One week later, they were surprised to hear that the single family home in Silicon Valley had been sold and their new neighbor was from China.
"This house was definitely a bargain at under $1.1 million just six months ago when we purchased our house," Zhang told China Daily.
"Our new neighbor paid cash, and that's why the owner made the decision to sell so quickly," she said.
Over the past year, foreigners made $68.2 billion worth of real estate purchases in the US, 18 percent of which were Chinese, according to the NAR.
The median price of homes purchased by Chinese was $425,000, higher than all foreign buyers' median of $276,000.
Some 70 percent of the Chinese buyers used cash to pay for their homes in the US, according to a report on CNN on Monday.
An official with the Asian Real Estate Association of America (AREAA) said she didn't see any increase in the number of Chinese buyers who chose mortgages, due to the strict examination process at US banks. "I have seen more and more Chinese house buyers come with cash," said Huang Jiaying.

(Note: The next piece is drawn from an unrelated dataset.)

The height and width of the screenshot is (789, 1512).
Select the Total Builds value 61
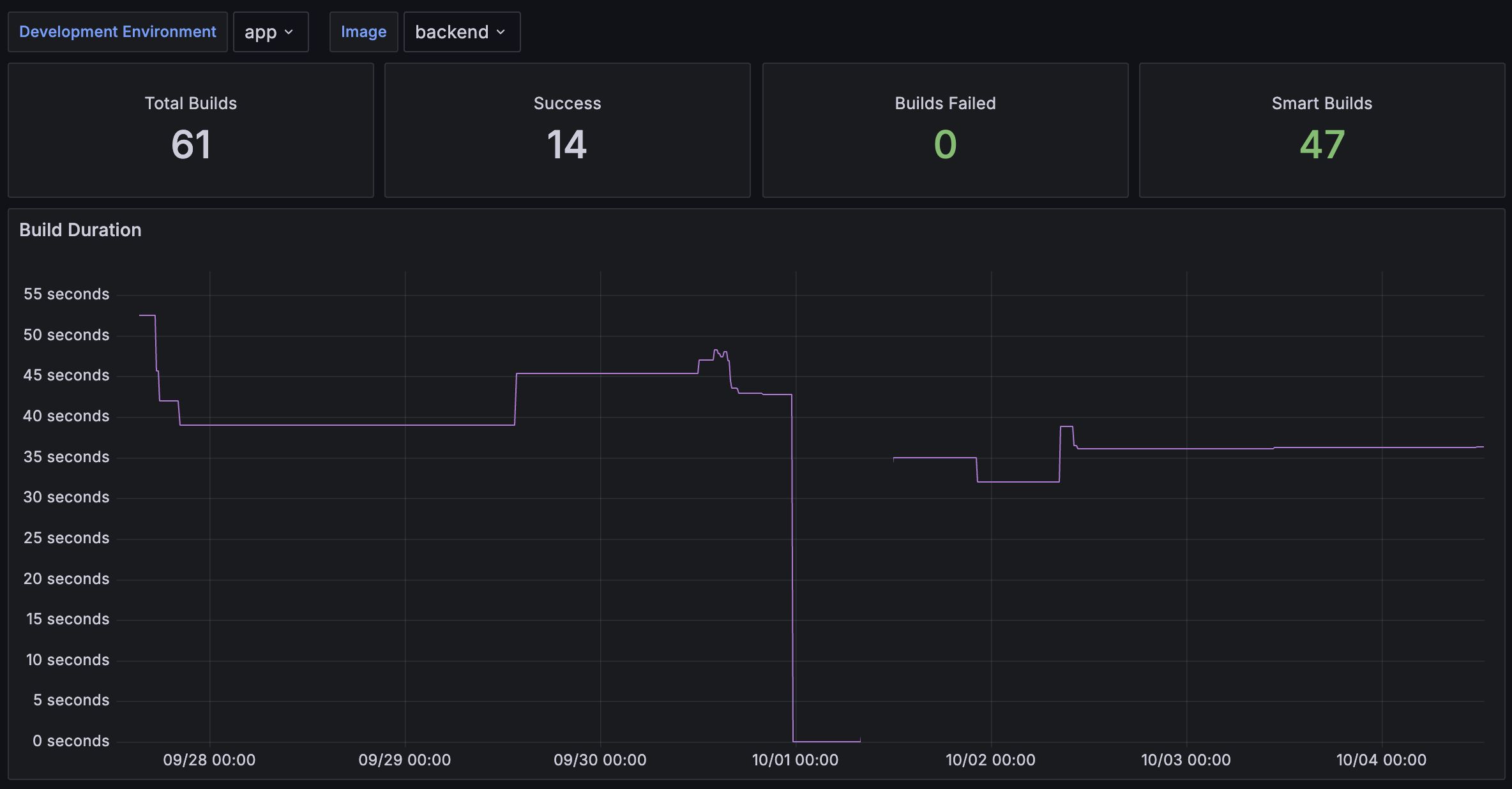190,144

"Chinese clients are definitely asking about mortgages now and we have access to certain banks who will work with them. But most of the US banks are still unable to make loans to foreigners," Huang said.

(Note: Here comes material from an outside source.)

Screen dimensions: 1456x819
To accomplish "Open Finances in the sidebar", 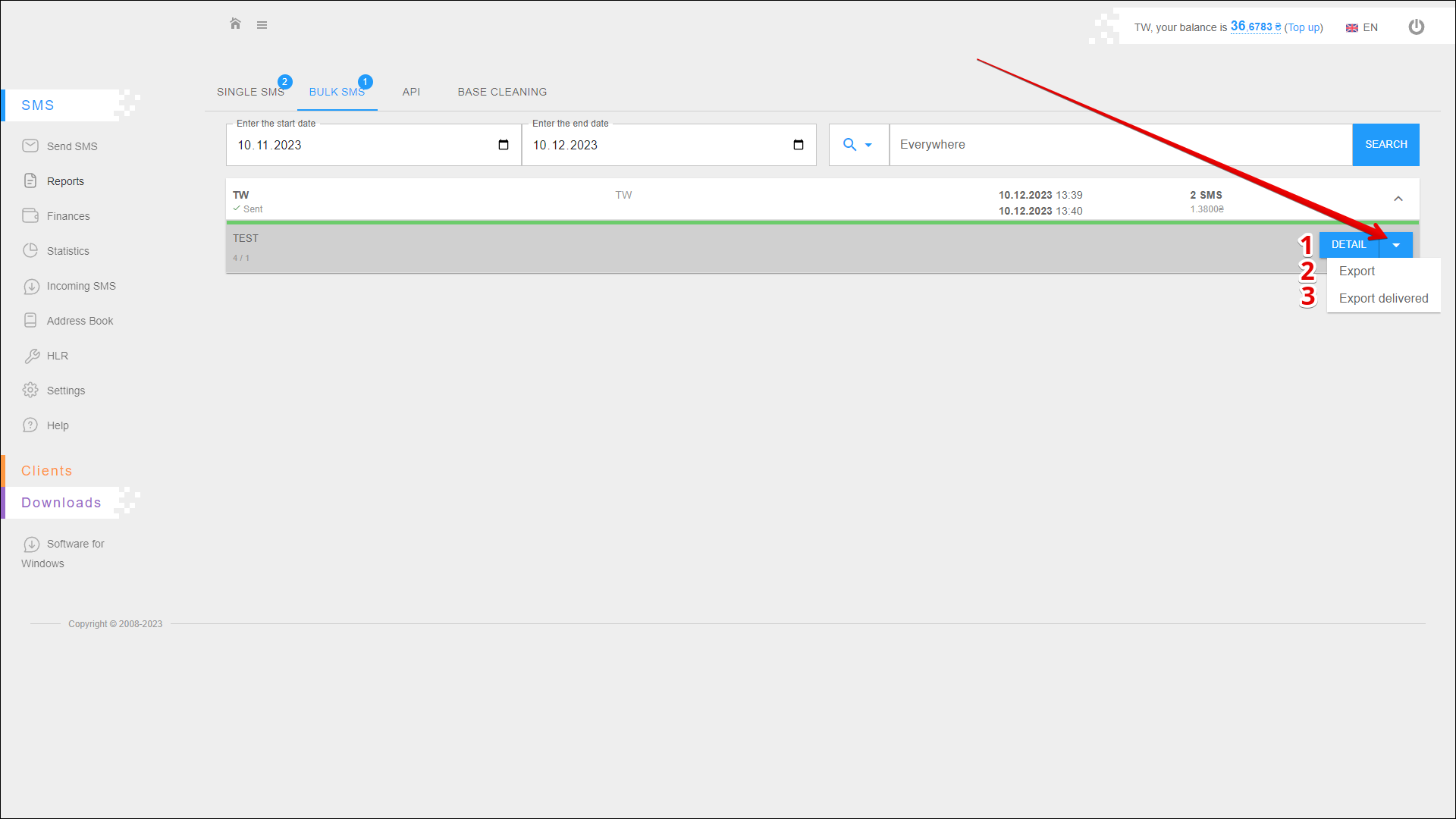I will (x=67, y=216).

"I signed about 30 pieces of paperwork via an agency for a $800,000 house purchase in north California last month, but I failed to get the contract, as my offer was 50 percent bank mortgage ," a 26-year-old Chinese IT engineer, who declined to be identified, told China Daily.

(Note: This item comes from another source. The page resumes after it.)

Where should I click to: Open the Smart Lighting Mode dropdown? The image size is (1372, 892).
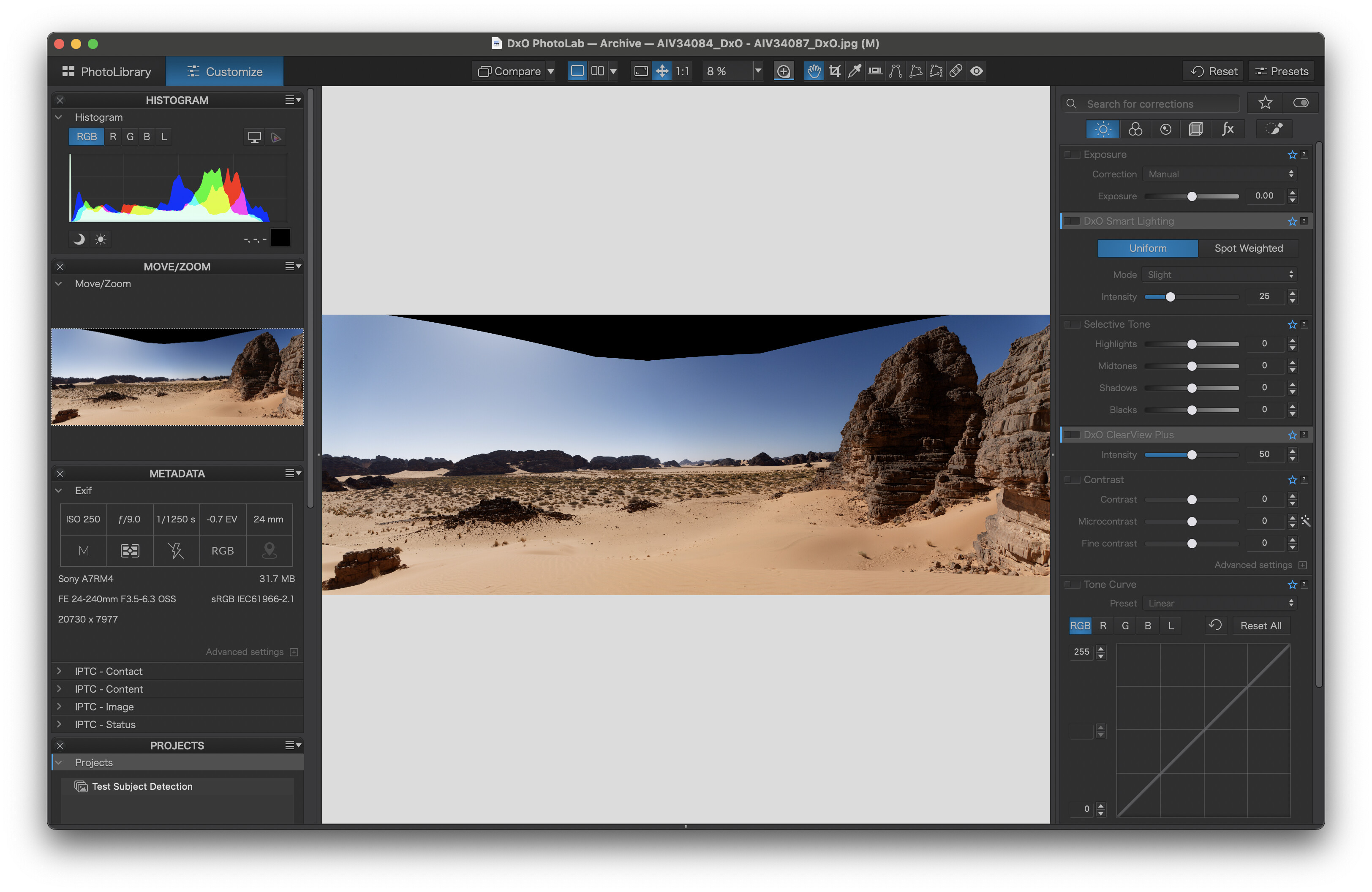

He said his competitors were mostly from the Chinese mainland offering to pay in cash.
People were still talking about the story last summer of a Chinese couple who spent $34.5 million on a Versailles-style mansion in Beverly Hills, Los Angeles. Another Chinese businessman reportedly paid around $28 million for an estate.
"More and more house owners in California are holding on to their estates waiting for prices to go up," Kelly Wong, a Silicon Valley citizen, told China Daily. "The competition for foreign buyers is getting dramatic."
Wong has two houses in California and she expects their market prices to increase more than 30 percent this year.
Earlier this year, Bloomberg reported that home prices in 20 United States cities rose in the 12 months prior to November by the most in more than six years, it said.
Joan Brothers, president of New York-based Manhattan Global Properties, said 50 percent of her clients are international buyers, many of them Chinese.
In previous years, the Chinese buyers were more like "lookers" than "buyers" and there was always a lot of "talking", she said. "They understood that there was value in purchasing real estate, but did not always want to commit.
"Recently they have begun to follow through and make more purchases, and their preferred payment method is cash," she said, adding that Chinese buyers have always been a "smart and savvy crowd", who mostly purchase US property for three reasons: to have another asset out of China, because they have a child going to school in the US, or for business.
Hu Haidan in New York contributed to this story.